答：人们对基因组计划预期颇大，然而人类基因组测序图谱完成后发现，虽然人的基因组中含有约30亿个碱基对，却仅仅只有大约25 000个基因，这与已知蛋白质的数量明显不符。基因表达中存在一个基因能编码多个蛋白质及其变异体的现象，这一令人惊讶的发现使得蛋白质的研究重新回到了人们的视线中。

有限的基因数量和相对稳定的基因组结构并不能完全解释生命活动的动态变化规律。基因组作为遗传信息的载体，在不同的细胞中十分稳定，但基因的表达却错综复杂，在不同的组织器官、不同发育阶段以及不同的机体状态下可以完全不同，这就需要对蛋白质进行深入研究。因此，在生命医学亟需发展的今天，“后基因组时代”应时而生，成为生命科学研究的热门领域。

答：蛋白质组（proteome）是指一个细胞、一类组织或一种生物的基因组所表达的全部蛋白质。它不是局限于一种或几种蛋白质，而是特定时间和空间条件下所有蛋白质的集合，一个蛋白质组不是一个基因组的直接产物，它随组织、甚至环境状态的不同而改变，是一个动态变化的总和。

蛋白质组学（proteomics）是以蛋白质组为研究对象，从整体水平揭示细胞内动态变化的蛋白质组成、结构、表达水平和修饰状态，研究蛋白质之间、蛋白质与生物大分子之间的相互作用，揭示蛋白质的功能与生命活动规律的一门学科。
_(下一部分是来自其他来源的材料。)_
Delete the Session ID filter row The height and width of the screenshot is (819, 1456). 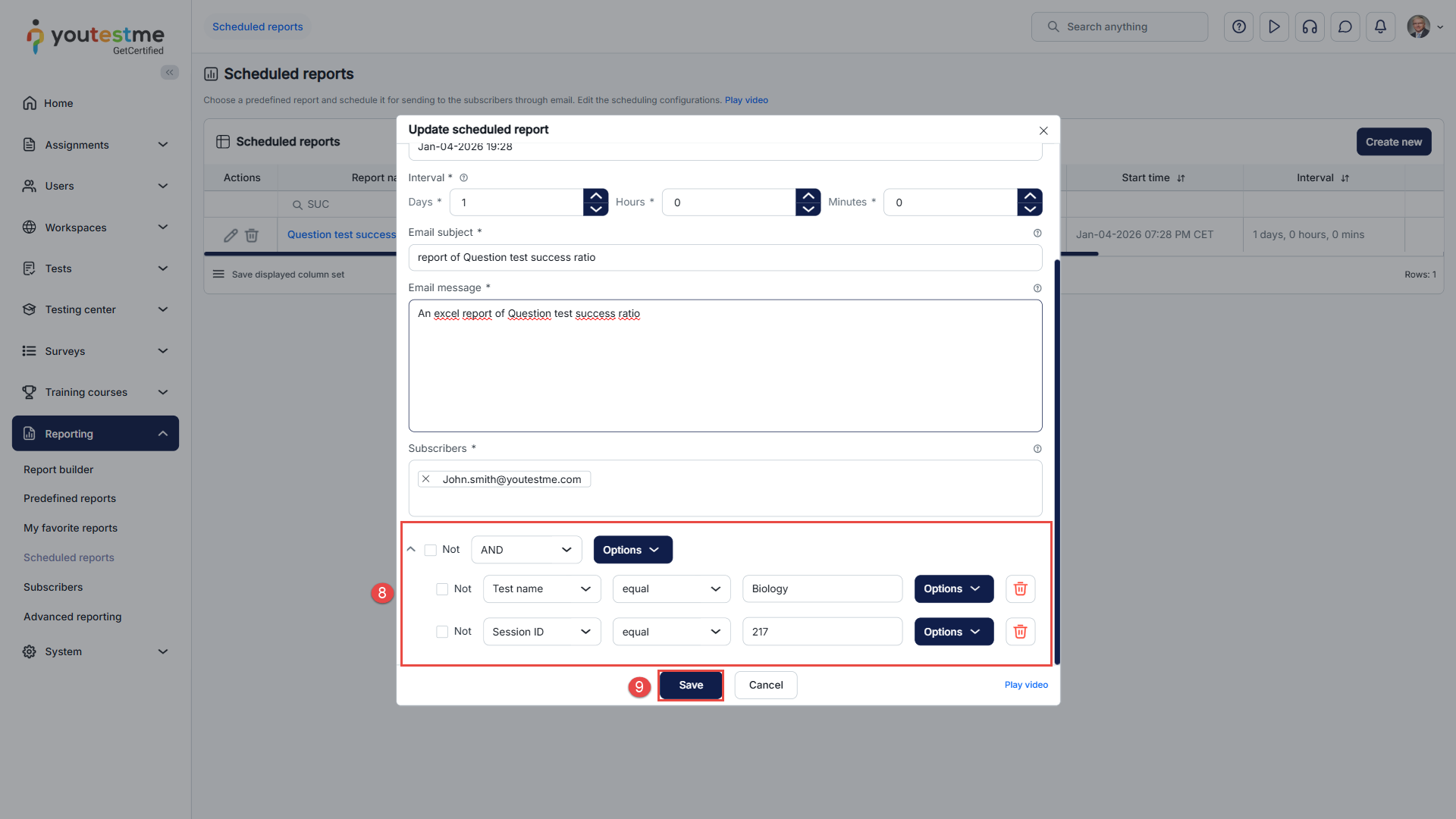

答：蛋白质组研究不同于单个蛋白质的检测和分析。全细胞、组织或生物体均包含上千种蛋白质，对这些蛋白质进行分离、检测和分析是蛋白质组研究的关键，而传统的单个蛋白质研究技术不能满足高通量的要求，因此需要有效的技术作为蛋白组学发展的支撑。目前双向电泳、蛋白质芯片、蛋白质质谱分析以及大规模酵母双杂交筛选系统等技术平台已使蛋白质组的研究得到迅速发展，如双向电泳作为蛋白质组研究中重要的分离技术，能分离成千的蛋白质，并可结合高灵敏度的显色技术以及计算机定量来分析不同状态下差异表达的蛋白质。解决蛋白质组研究中的技术问题是蛋白质组学发展的关键所在，因此必须重视技术平台的建设和发展。

答：蛋白质芯片（protein chip）技术又称蛋白质微阵列（protein microarray）技术，是一种高通量、自动化的蛋白质分析方法。其原理是将已知的蛋白质或多肽（如酶、抗原、受体、配体等）固定在经特殊化学处理的固相载体上，根据这些生物分子的识别特性捕获能与之特异性结合的待测蛋白，从而进行蛋白质表达谱和结构的检测分析等。该技术仅依赖于分子识别而不依赖蛋白质分离，可用来获得蛋白质的表达、结构、功能和相互作用的信息。根据蛋白质芯片的用途可分为蛋白质功能芯片和蛋白质检测芯片。根据蛋白质芯片的检测方法又可分为生物化学型芯片、化学型芯片和生物反应器芯片等。

答：蛋白质印迹（western blotting）又称免疫印迹杂交（immunoblotting），是20世纪80年代发展起来的一种蛋白质表达检测技术。它借助特异性抗体可以与转移至固相载体（如硝酸纤维素膜或聚偏氟乙烯膜等）上的蛋白质（抗原）起免疫反应，再与标记的第二抗体结合（如耦联碱性磷酸酶或辣根过氧化物酶等），经过化学发光等检测标记物进行连续分析。由于固相膜可保存较长时间，且能保持电泳分离的多肽类型不变，也不需要进行放射性核素标记，因此蛋白质印迹技术应用非常广泛。它融合了具有高分辨率的十二烷基硫酸钠-聚丙烯酰胺凝胶电泳（sodium dodecyl sulfate-polyacrylamide gel electrophoresis，SDS-PAGE）和高度敏感、高度特异的抗原抗体结合技术，能够检测出纳克级的蛋白质。WB技术一般包括蛋白质样本处理、SDS-PAGE、蛋白质转移和蛋白质免疫学检测等过程。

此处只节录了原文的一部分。